Cottia looked doubtfully at Alice, but she smiled and made a shooing motion and so she let her old friend tug her into the alley. Ace had grown. She was still short, but now she was not exactly stocky, but she looked strong. She'd let her light brown hair grow out and it was braided up around her head.
"Ace," she said again, wonderingly. They had both gotten their nicknames through the mysterious channels of the girls' school dormitory.
"You can't have been here long, or I'd have heard. You've turned out beautiful! Are you working for Alice? You should be good at that. By the way, I've changed my name. I'm Sophie now."
"I dropped Naira. Now I'm Cottia."
Sophie smiled. "That's a lovely name. I don't think I've ever heard it before."
"It's from a book. Do you live here?"
Sophie patted the wall they were standing by. "Yes. My uncle the Doctor runs the tavern. He got me and Jenny out. We live with him and Rose now. Did your parents finally come for you?"
Cottia shook her head, swallowing the ache in her throat at the mention of them. "But I'm going to go back and get them. Who's Jenny?"
"My sister. She was a grade ahead of us. You probably knew her as Killer. I'm so sorry about your parents! Do you need a place to stay?"
"No, I'm staying with Alice."
Sophie wrinkled her forehead. "Really? Where do you work? I thought you couldn't do nursing. But you'd be a great dispenser."
"I - I work in the palace. In the library, right now, although I'm supposed to be a general kind of helper. But I can't do much. I got shot escaping and then I'd broken my arm and torn the muscles in a fight when they split us up and sent us to different special schools and you weren't there to protect me anymore." She smiled sadly.
Sophie stared. "Good grief. Which one did you go to?"
"City Middle West."
"Was it as rough as the rumors said?"
Cottia nodded shortly. "I survived. And now I'm free. Except for my damned portal."
"Oh, but you can get that taken out," said Sophie. She saw the brightening hope in her friend's eyes and went on. "There's a man up at the castle - well, really he looks like a kid, but he's clever - and he knows how to disconnect them. He did it for all of us, me and Jenny and my uncle and aunt. It didn't even hurt that much. His name is Merlin. He's the apothecary."
"I'll look for him," Cottia said eagerly. "Thank you!" She saw Alice waving at her from the other side of the square. "I'd better go. Can I come back and see you?"

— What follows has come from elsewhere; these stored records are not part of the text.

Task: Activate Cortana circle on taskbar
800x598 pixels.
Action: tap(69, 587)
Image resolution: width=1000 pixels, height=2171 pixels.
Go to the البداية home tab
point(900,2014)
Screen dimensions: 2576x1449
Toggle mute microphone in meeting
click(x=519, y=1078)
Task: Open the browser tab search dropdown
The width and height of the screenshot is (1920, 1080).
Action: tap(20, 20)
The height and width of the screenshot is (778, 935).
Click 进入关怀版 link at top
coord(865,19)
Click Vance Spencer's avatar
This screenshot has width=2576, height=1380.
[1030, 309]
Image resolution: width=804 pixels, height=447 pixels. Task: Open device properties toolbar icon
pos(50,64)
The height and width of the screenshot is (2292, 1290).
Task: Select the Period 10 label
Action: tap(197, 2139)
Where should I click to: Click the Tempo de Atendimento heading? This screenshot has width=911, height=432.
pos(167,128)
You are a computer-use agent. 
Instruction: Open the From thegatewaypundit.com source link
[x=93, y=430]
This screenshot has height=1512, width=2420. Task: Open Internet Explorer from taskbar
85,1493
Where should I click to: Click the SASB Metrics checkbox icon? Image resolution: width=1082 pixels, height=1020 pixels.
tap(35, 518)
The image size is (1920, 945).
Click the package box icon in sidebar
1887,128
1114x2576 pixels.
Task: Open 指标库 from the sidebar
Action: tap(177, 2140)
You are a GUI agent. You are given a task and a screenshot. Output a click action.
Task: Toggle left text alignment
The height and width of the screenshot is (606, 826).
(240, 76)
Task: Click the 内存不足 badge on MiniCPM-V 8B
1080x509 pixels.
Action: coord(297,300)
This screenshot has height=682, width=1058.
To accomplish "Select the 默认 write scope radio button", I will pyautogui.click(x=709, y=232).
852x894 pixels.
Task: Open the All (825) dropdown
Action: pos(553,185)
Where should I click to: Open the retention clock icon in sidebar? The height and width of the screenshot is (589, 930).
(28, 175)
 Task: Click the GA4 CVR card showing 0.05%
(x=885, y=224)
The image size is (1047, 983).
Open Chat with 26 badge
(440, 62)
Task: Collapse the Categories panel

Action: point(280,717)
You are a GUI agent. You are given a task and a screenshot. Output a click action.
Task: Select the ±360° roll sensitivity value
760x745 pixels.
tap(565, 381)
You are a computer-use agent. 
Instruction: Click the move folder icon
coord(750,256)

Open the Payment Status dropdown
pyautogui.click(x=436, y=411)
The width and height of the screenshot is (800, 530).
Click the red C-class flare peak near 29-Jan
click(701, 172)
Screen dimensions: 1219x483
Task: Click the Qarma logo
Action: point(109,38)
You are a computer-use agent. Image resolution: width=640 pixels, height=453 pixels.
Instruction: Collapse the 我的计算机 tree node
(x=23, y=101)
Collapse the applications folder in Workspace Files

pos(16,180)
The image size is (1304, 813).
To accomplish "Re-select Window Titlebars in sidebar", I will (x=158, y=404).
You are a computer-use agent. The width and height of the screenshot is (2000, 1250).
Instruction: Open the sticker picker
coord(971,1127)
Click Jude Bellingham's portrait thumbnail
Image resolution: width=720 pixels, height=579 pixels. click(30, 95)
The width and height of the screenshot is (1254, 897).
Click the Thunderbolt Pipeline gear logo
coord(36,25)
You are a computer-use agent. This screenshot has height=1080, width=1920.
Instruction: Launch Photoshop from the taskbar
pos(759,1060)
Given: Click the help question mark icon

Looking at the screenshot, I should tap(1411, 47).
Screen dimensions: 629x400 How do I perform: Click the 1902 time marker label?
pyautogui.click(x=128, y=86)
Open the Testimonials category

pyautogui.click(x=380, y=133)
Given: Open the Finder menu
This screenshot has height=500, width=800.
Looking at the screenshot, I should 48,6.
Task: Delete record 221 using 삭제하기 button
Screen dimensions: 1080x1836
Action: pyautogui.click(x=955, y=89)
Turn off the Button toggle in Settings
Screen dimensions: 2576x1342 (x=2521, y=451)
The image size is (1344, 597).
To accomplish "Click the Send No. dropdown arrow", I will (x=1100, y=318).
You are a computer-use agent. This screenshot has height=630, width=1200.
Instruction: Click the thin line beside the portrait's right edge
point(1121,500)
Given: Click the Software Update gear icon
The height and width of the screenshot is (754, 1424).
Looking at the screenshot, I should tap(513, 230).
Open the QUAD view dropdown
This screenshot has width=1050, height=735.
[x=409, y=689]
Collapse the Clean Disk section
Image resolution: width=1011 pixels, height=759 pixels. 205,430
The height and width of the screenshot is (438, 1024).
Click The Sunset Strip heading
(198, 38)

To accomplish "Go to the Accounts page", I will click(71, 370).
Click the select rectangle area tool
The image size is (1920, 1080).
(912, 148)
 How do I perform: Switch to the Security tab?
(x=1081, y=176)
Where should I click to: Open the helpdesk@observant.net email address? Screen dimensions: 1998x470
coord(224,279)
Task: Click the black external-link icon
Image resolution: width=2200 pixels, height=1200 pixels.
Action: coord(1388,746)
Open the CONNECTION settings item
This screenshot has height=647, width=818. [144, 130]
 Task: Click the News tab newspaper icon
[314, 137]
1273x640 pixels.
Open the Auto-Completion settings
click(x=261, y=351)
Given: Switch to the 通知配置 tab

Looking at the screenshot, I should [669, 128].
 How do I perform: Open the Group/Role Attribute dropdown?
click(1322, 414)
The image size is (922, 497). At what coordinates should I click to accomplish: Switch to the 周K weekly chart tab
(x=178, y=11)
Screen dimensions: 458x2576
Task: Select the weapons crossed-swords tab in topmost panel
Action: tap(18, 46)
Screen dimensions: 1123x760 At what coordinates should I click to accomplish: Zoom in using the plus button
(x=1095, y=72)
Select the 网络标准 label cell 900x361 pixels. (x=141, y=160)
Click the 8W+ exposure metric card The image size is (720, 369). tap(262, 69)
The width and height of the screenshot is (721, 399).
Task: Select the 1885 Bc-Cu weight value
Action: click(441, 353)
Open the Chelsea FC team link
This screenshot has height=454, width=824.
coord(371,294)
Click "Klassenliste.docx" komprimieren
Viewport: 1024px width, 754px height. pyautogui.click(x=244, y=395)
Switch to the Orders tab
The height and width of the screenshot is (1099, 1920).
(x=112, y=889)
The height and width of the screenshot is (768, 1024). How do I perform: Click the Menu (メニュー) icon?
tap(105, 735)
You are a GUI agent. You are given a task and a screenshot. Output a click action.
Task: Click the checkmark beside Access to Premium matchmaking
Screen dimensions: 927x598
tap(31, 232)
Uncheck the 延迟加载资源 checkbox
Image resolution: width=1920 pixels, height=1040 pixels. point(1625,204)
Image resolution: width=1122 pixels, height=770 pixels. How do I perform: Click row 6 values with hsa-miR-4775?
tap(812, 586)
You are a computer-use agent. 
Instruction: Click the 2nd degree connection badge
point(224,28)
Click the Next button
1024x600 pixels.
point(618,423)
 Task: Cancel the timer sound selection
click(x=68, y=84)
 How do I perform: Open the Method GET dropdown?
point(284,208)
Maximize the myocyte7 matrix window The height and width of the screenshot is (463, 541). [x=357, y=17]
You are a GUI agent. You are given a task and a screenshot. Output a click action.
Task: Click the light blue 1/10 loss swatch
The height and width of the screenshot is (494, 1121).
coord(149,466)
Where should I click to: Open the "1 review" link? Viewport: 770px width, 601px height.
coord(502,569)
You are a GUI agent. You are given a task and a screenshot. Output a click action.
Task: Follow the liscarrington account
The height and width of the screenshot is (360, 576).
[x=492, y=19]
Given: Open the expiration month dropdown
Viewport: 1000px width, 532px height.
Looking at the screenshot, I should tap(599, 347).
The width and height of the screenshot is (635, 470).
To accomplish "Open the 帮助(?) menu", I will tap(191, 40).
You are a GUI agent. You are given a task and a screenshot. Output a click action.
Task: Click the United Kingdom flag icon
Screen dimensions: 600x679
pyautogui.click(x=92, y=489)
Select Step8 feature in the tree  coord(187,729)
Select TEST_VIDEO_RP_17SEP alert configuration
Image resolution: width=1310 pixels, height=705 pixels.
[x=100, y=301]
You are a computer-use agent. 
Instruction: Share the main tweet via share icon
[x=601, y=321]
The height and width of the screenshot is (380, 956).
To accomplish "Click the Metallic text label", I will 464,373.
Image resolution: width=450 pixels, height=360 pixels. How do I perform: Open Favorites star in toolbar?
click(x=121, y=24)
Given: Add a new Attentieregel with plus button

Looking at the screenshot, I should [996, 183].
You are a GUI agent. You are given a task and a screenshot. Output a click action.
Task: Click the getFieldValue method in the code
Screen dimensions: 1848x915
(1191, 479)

"Yes, do! Evenings are busy around suppertime, but by the ninth bell, I usually don't have much to do."
0000
Cottia was happier after that meeting than she had been for years. Sophie did not completely understand her and how she could not hold her mind back from turning everything into a story, happily mixing reality and fiction and stitching together pieces and people from many different stories into one long saga. Sophie looked the world squarely in the face and shouted back. That was how she coped with it. Cottia turned into herself and hid among her fictions like a snail diving into its shell. But Sophie had always liked hearing her stories and eagerly participated in them. And she did not fear Cottia's imagination. She was the only person never to do so. She understands me enough to talk to me, Cottia thought. I just wish there was someone who will never think I'm strange.